Wednesday, December 07, 2011

A couple quotables from LA

I've been neglecting this blog recently and realize it. Call it laziness. Call it Christmas rush. Call it busyness home schooling. Probably more the first and the third. In any event, I'm now shamelessly going to borrow from another blogger, because he's made a couple of zinger statements recently that I think deserve to be repeated.

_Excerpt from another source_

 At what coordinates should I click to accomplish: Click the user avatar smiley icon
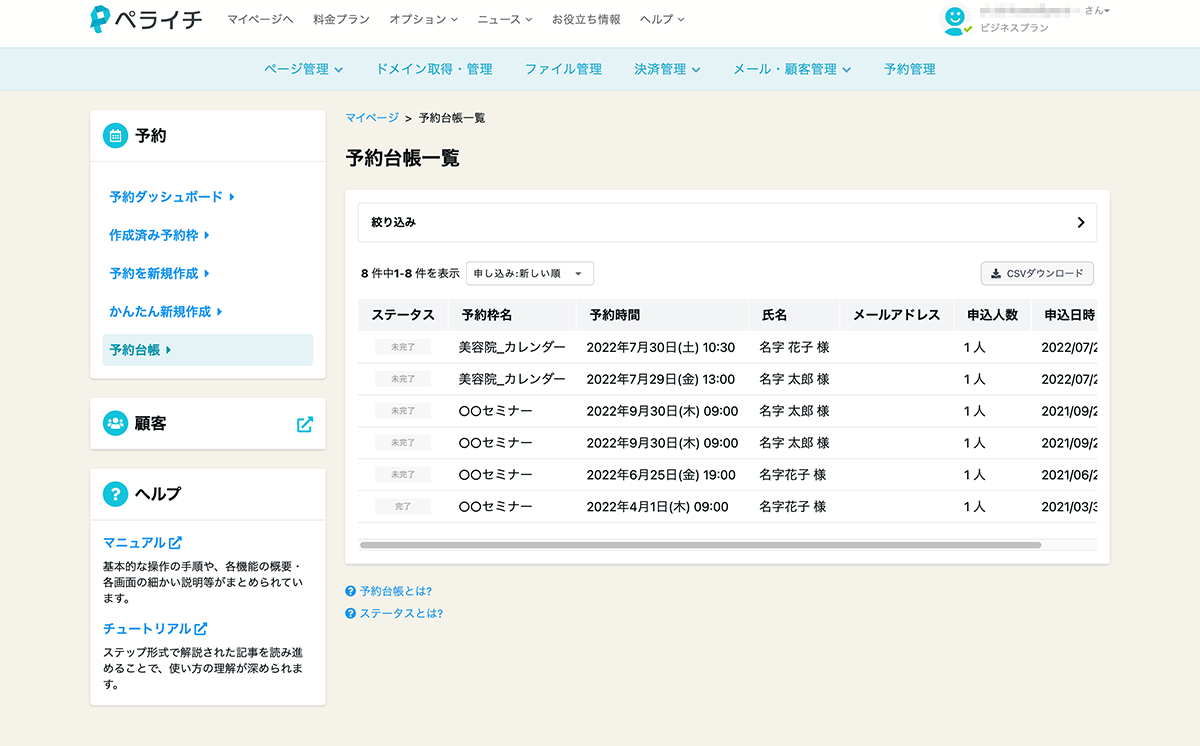(957, 19)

First, Lawrence Auster on Afghanistan:

From last Friday’s New York Times, a horrifying story about a young Afghan woman named Gulnaz who was raped, bore a child by the rapist, and was imprisoned for “adultery,” i.e., for having been raped. Then, in response to a documentary movie that featured Gulnaz’s plight, the Afghan government of our ally Karzai pardoned her, but there was a catch. To be pardoned, she had to marry the man who raped her. Gulnaz doesn’t want to marry the man and she fears him, but she feels she has no choice, since there is no place for her in Afghan society unless she is married and part of a family. But she also feels that her prospective husband is likely to kill her because of the shame she has brought on him by publicizing her case. So she is putting down a condition too: in order for her to marry him, one of his sisters must marry one of her brothers. That way, the rapist will hesitate to harm her, because if he harms her, his sister would stand to be harmed by her husband.

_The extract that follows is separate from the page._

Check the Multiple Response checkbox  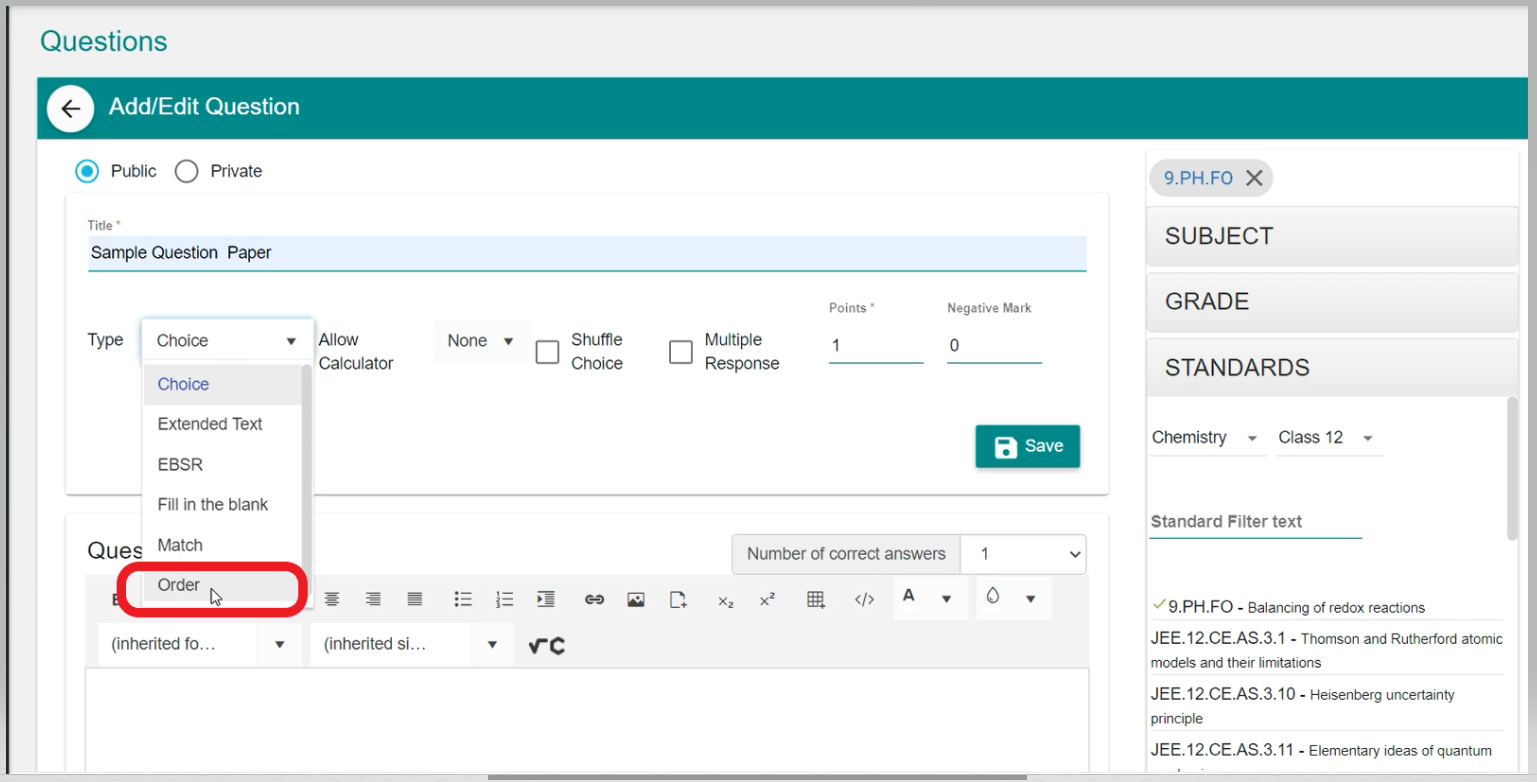click(681, 352)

Afghanistan is a sub-human hell on earth. We should have nothing to do with that goddamned country unless it is directly threatening us and our allies, in which case we go in, topple the regime that is threatening us, kill its leaders, and leave, promising to come back and wreak much worse havoc if they threaten us again.

My one quibble would be with the term "sub-human." The people who perpetuate such a culture are not sub-human, they are human, and there is nothing so good nor so bad that it cannot be done by man. Gives a whole new meaning to the "what a work is man" concept. As in, sometimes man is a piece of work. But as a foreign policy prescription, let's go over there, beat the unholy hell out of governments that are threatening us, get done, and come back has a lot to be said for it. I've thought it sensible for a long time. War is not the problem per se, when a country is a threat to us or to allies. Nation-building is the problem.

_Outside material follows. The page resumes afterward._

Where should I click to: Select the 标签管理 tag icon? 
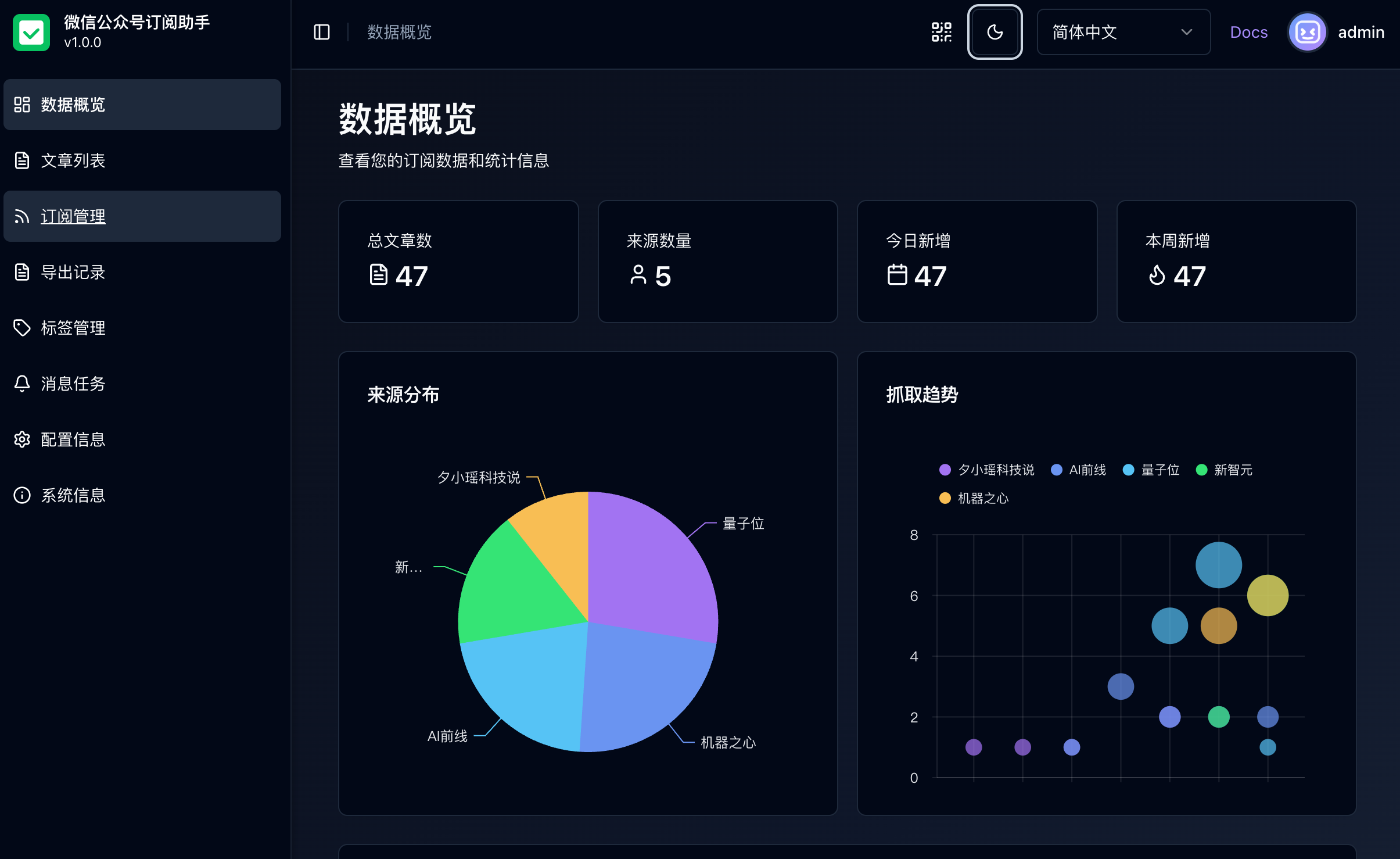tap(22, 328)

Second, Lawrence Auster on a judge's wrist-slap for a wilding in London:

So: Somali Muslims carry out a typical black wilding on a white woman pedestrian, an extremely aggravated attack in which they knocked the victim to the ground then repeatedly kicked her in the head and tore her hair from her scalp, while also repeatedly shouting anti-white statements, and they don’t go to jail (1) because they’re Muslim and therefore not responsible for their behavior under the influence of alcohol, no matter how aggravated, violent, and racially motivated the behavior may be, and (2) because the victim’s boyfriend used force (ineffectively) to defend her.

This is not an event in the life of Britain. This is the rotting of the stinking corpse that once was Britain. And there’s much rot in the corpse of a great nation, many, many victims yet to come, incalculable human misery, yet to come.

Brits have always been a bit soft on regrettable acts committed under the influence of alcohol, but this takes it to a whole new level. My perception from old British novels is that the softness took the form of avuncular chuckles over Oxford undergraduates committing pranks and minor vandalism or old men making fools of themselves at the club, not aggravated assault and battery.